• **ページ抜粋**:
┌──
情報化の時代と書籍・文庫

五味 文彦



 ビジュアル・コミュニケーション

 今からほぼ七百年前の延慶二年(一三〇九)、奈良の春日神社に絵巻『春日権現験記絵』が奉納された。
 これは朝廷と鎌倉幕府との間の交渉の仲介役を務めていた西園寺公衡が寄進したもので、現在は宮内庁三の丸尚蔵館の所蔵となっており、時々その一部が一般に公開されている。朝廷の絵所にあった高階隆兼が描いた優品だけあって、正統的で、また丹念に描かれていることから、絵巻の研究者からは基準作品となるものとしても極めて高く評価されている。
 この絵巻にここで最初に触れたのは、これの描かれたのが極めて激動の時代であり、現代のわれわれの社会を考えるうえで、大きな示唆をあたえてくれるからである。この少し前の永仁年間(一〇九〇年代)から、日本列島の社会は大きな変化に見舞われ、絵巻はその流動した状況を色濃く反映し、またそれを描いている。
 すなわち奈良の春日神社は興福寺別当の支配下にあったが、永仁年間からその別当を出していた大乗院と一乗院の二つの院家の対立が高じ、やがてそれらにつらなる「悪党」が御神体の鏡を奪って山中に隠すという前代未聞の行動に出たのであった。
 春日大明神の神威を失墜させたこの事件を処理するなかで、鎌倉幕府はそれまで大和国には置いていなかった地頭を配し、さらには春日の山木が枯れる奇瑞も起きた。そこで春日の神威の回復を願って、この絵巻が制作されるに至ったのだが、そこには悪党の動きや合戦の様も克明に描かれている。
 この時代、悪党たちは様々な情報を得て、神出鬼没の動きを示し、各地をまたにかけて行動していた。播磨国の事情を記した『峰相記』という書物によれば、播磨では悪党の活動が正安の頃(一三〇〇年前後)から目立ち始めたといい、「所々の乱妨、浦々の海賊、寄取、強盗、山賊、追落」などの行為をし、その姿は「異類異形」の様であったという。こうした悪党の代表的存在こそかの楠正成であって、やがて後醍醐天皇に結びついて倒幕勢力を形成してゆくことはよく知られている。
 この悪党の活動に象徴されるように、鎌倉末期は情報が急速にかけめぐった時代である。二度の蒙古襲来以後、大陸からの情報に敏感になり、また朝幕間の交渉が頻繁となって、新たな情報が常に求められるようになった。幕府が京都の政治を左右したことで、朝廷や六波羅探題では幕府からの情報を逸早く得ようとし、また京都の情報も様々なルートを通じて関東に直ぐに伝えられた。
└──
• **記述課題**:
[1] 『春日権現験記絵』と鎌倉末期をめぐる文章のうち、「すなわち奈良の春日神社は興福」から「ゆくことはよく知られている。」までを一字一句そのまま書き写してもらえますか。
[2] 次の(a)〜(c)は、『春日権現験記絵』と鎌倉末期をめぐる文章の内容と合っていますか。それぞれ「はい」か「いいえ」で答え、判断の決め手となる本文の語句をそのまま引用してください。
(a) 『春日権現験記絵』は延慶二年に奈良の春日神社へ奉納された。
(b) この絵巻は西園寺公衡が自ら描いたものである。
(c) 『峰相記』によれば、播磨では正安の頃から悪党の活動が目立ち始めた。
[3] 『春日権現験記絵』と鎌倉末期をめぐる文章は、京都の情報が関東へ伝えられたという一文で途切れています。その次から書き継いでもらえますか。
ここに続く資料は、この文章とは関係ありません。

• **データ収集による資料**:
┌──
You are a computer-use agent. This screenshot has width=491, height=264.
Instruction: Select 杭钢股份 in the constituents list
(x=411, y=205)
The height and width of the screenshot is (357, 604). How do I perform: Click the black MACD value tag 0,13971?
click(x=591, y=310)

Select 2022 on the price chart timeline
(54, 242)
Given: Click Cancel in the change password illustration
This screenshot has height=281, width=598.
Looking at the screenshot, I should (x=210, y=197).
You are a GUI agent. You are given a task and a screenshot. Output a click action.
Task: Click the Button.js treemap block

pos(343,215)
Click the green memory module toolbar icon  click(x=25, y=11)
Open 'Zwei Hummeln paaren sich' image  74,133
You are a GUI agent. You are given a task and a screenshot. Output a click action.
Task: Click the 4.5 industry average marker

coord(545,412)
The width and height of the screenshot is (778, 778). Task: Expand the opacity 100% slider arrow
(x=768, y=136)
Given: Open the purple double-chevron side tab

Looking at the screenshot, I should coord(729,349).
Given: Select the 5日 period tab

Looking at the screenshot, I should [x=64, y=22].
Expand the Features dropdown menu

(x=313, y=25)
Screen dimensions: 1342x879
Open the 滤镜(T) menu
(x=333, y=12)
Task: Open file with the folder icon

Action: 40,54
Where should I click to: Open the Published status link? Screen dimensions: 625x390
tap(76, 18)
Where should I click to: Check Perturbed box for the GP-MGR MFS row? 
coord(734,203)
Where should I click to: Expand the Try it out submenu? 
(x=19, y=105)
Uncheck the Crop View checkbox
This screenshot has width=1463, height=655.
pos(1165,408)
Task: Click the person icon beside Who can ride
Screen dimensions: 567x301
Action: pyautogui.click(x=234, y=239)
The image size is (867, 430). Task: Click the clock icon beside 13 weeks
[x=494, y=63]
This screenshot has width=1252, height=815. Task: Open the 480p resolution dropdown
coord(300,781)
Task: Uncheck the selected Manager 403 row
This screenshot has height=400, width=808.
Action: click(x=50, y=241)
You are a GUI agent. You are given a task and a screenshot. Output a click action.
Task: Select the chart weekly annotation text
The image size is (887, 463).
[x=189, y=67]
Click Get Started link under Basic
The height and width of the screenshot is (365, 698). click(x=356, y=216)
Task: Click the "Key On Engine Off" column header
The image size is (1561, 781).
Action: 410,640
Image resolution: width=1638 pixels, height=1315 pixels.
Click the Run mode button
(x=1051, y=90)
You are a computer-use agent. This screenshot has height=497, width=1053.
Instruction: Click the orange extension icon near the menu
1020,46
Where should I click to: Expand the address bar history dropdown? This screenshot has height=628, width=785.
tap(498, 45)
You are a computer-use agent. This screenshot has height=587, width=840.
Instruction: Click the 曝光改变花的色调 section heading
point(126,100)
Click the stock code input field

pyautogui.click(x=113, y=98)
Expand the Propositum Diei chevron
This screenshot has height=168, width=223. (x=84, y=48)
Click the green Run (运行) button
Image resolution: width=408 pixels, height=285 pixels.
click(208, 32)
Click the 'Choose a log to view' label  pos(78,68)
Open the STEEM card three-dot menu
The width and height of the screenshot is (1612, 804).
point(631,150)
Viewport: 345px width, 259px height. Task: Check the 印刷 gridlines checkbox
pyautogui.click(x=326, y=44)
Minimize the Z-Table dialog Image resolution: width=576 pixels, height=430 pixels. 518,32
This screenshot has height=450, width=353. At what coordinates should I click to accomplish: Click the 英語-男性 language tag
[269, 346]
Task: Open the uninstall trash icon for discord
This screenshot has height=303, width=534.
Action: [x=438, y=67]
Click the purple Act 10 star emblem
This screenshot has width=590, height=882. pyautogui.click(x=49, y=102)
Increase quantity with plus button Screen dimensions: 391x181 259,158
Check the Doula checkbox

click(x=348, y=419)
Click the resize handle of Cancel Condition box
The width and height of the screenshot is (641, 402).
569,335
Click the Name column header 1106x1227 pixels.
└──
• **課題別の結果**:
[1]
すなわち奈良の春日神社は興福寺別当の支配下にあったが、永仁年間からその別当を出していた大乗院と一乗院の二つの院家の対立が高じ、やがてそれらにつらなる「悪党」が御神体の鏡を奪って山中に隠すという前代未聞の行動に出たのであった。
 春日大明神の神威を失墜させたこの事件を処理するなかで、鎌倉幕府はそれまで大和国には置いていなかった地頭を配し、さらには春日の山木が枯れる奇瑞も起きた。そこで春日の神威の回復を願って、この絵巻が制作されるに至ったのだが、そこには悪党の動きや合戦の様も克明に描かれている。
 この時代、悪党たちは様々な情報を得て、神出鬼没の動きを示し、各地をまたにかけて行動していた。播磨国の事情を記した『峰相記』という書物によれば、播磨では悪党の活動が正安の頃(一三〇〇年前後)から目立ち始めたといい、「所々の乱妨、浦々の海賊、寄取、強盗、山賊、追落」などの行為をし、その姿は「異類異形」の様であったという。こうした悪党の代表的存在こそかの楠正成であって、やがて後醍醐天皇に結びついて倒幕勢力を形成してゆくことはよく知られている。

[2]
(a) はい ——「延慶二年(一三〇九)、奈良の春日神社に絵巻『春日権現験記絵』が奉納された」
(b) いいえ ——「西園寺公衡が寄進したもの」「高階隆兼が描いた優品」
(c) はい ——「播磨では悪党の活動が正安の頃(一三〇〇年前後)から目立ち始めたといい」

[3]
 交通路の整備も著しかった。唐船が大陸と列島を結んで唐物が流入し、僧が大陸と列島とを往来し、また東海道を旅する人々が増加して紀行文が作られたり、海道の様子を謡う早歌が流行した。幕府は東海道の宿々に二頭の早馬を常備させ、鎌倉・京都間を三〜四日、京都・博多間を六〜七日で伝達するようにしたが、これはまさに情報化の時代をよくものがたっている。
 ここに情報の入手を求め、また情報を効果的に伝達しようとする動きが活発化していったが、絵巻物はその情報の伝達手段としての有用性が認識され、広く制作されるところとなった。肥後国の武士の竹崎季長が、文永・弘安の合戦での活躍を描かせた『蒙古襲来絵詞』がなったのは「永仁元年二月」のことである。
 季長は一族との所領争いの結果、本領を失ってしまい、恩賞を求めて文永の役に出陣したものの、その恩賞がなかなか出ないことに業を煮やし、一族の反対を押し切って鎌倉に上って御恩奉行の安達泰盛に直訴し、ついに御恩を獲得することに成功した。弘安の役ではその恩に応え勇猛果敢に戦ったが、そうした事情を絵巻に描かせたのである。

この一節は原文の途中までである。